Шансонетка поет под оркестр с проскальзывающими нотами марсельезы — о презрении к законам, о вражде к государству и о свободе… есть, пить и любить на Монмартре.

«Я свободной Монмартрской республики дочь».

РАЗНОЦВЕТНЫЙ ВКУС

Это Альгамбра. Многоярусный театр. Вкусы пестрые — от благородного партера до блузной галерки.

Программа тоже пестрая — от балерин-наездниц до драмы Мистингет.

Здесь уже видишь эпизодики отражений внутрипарижской борьбы.

Первый номер — дрессированные попугаи.

Дама расставила антантовские флажки: французский, английский, бельгийский, итальянский, американский, японский.

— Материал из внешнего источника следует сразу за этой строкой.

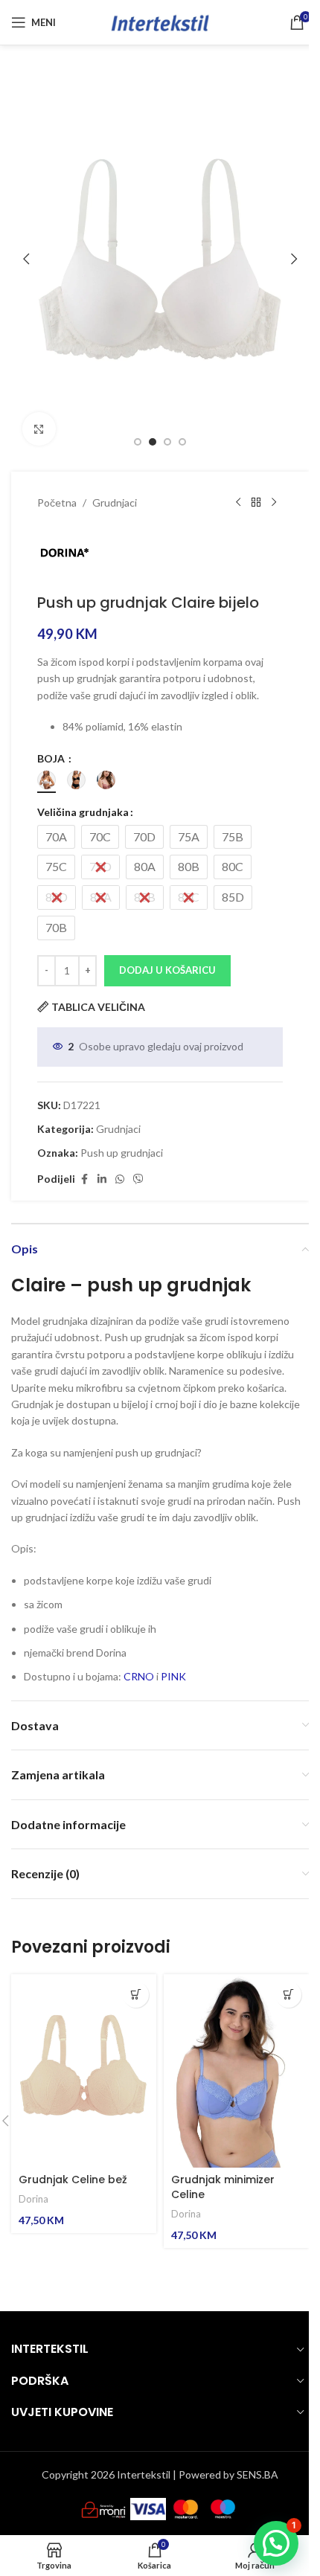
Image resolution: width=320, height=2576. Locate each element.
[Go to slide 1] (137, 442)
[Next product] (274, 503)
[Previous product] (238, 503)
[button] (26, 259)
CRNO (139, 1676)
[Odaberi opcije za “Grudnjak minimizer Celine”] (288, 1995)
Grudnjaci (114, 502)
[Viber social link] (138, 1179)
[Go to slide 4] (182, 442)
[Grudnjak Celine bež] (83, 2071)
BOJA (52, 758)
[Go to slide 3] (167, 442)
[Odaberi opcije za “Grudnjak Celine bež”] (136, 1995)
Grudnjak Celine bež (73, 2179)
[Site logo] (160, 21)
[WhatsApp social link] (120, 1179)
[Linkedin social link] (102, 1179)
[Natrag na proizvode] (256, 503)
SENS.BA (257, 2474)
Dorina (33, 2199)
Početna (57, 502)
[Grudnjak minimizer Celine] (236, 2071)
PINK (173, 1676)
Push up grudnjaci (121, 1152)
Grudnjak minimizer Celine (223, 2187)
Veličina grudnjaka (83, 812)
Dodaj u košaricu (167, 970)
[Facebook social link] (84, 1179)
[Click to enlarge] (39, 429)
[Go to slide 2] (152, 442)
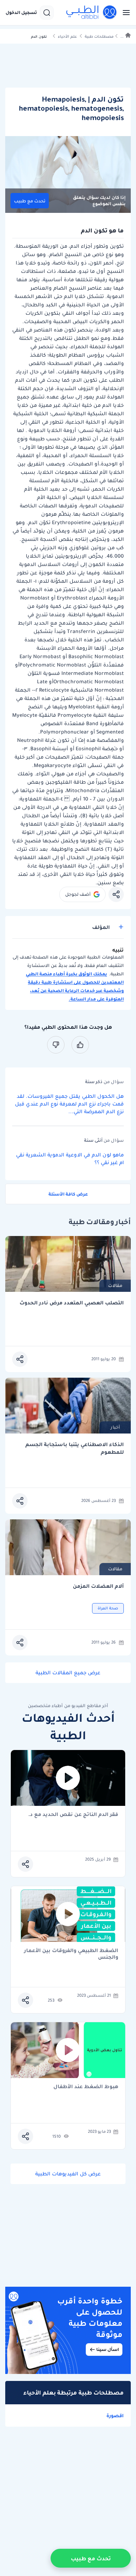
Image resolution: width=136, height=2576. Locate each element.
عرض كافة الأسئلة (68, 1194)
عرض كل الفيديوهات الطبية (68, 2173)
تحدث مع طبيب (29, 201)
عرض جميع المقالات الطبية (68, 1672)
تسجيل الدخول (21, 12)
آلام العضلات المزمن (98, 1586)
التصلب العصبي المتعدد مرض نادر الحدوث (72, 1303)
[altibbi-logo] (92, 12)
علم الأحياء (67, 36)
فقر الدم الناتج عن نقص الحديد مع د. (73, 1814)
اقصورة (115, 2415)
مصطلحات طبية (99, 36)
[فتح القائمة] (124, 12)
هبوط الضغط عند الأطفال (85, 2087)
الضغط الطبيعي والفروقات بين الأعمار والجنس (71, 1953)
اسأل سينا (107, 2349)
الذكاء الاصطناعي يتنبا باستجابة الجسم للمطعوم (74, 1448)
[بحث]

Попугай за ниточку будет подымать любой, по желанию публики.

Дама предлагает публике выбирать.

В ответ с одной стороны галерки крик басом:

— Русский!

С другой — тенором:

— Большевик!

Дама смущена, извиняется:

— Таких нет!

Партер и половина ярусов свистит и цыкает на галерку.

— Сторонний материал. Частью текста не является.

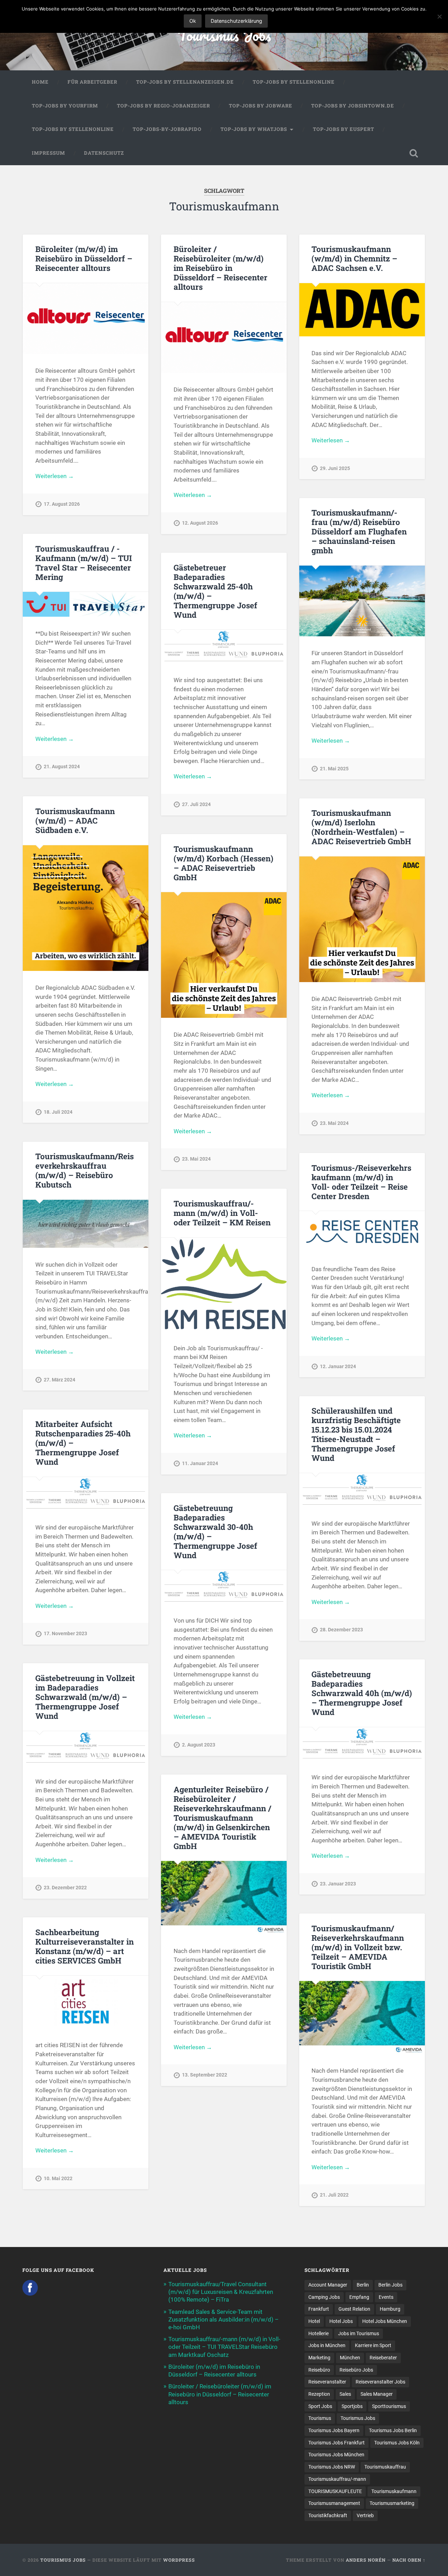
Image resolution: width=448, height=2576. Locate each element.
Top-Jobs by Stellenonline (294, 82)
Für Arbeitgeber (92, 82)
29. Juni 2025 (335, 468)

Когда, наконец, согласились на американском, перепуганный попугаи, которому пришлось принять участие в «классовой борьбе» в незавидной роли соглашателя, уже ничего не мог поднять, кроме писка.

Страсти рассеяли музыкой два англичанина, игравшие на скрипках, бегая, танцуя и перекидываясь смычками.

Окончательно страсти улеглись на «драме» Мистингет.

Драма несложная. Верзила заставляет любовницу принять участие в крушении и ограблении поезда. Кладут на рельсы камень. Мистингет в отчаянии. Ей грозят. Все же она старается предупредить машиниста. Не может. Каким-то чудом ей удается под носом паровоза свернуть камень на головы бандитов. Поезд прошел. Бандиты убиты. Порок пока́ран. Добродетель восторжествовала.

Эта мораль (разыгранная, правда, Мистингет поразительным языком с поразительным искусством) примиряет всех разнопартийных, но одинаково сантиментальных парижан.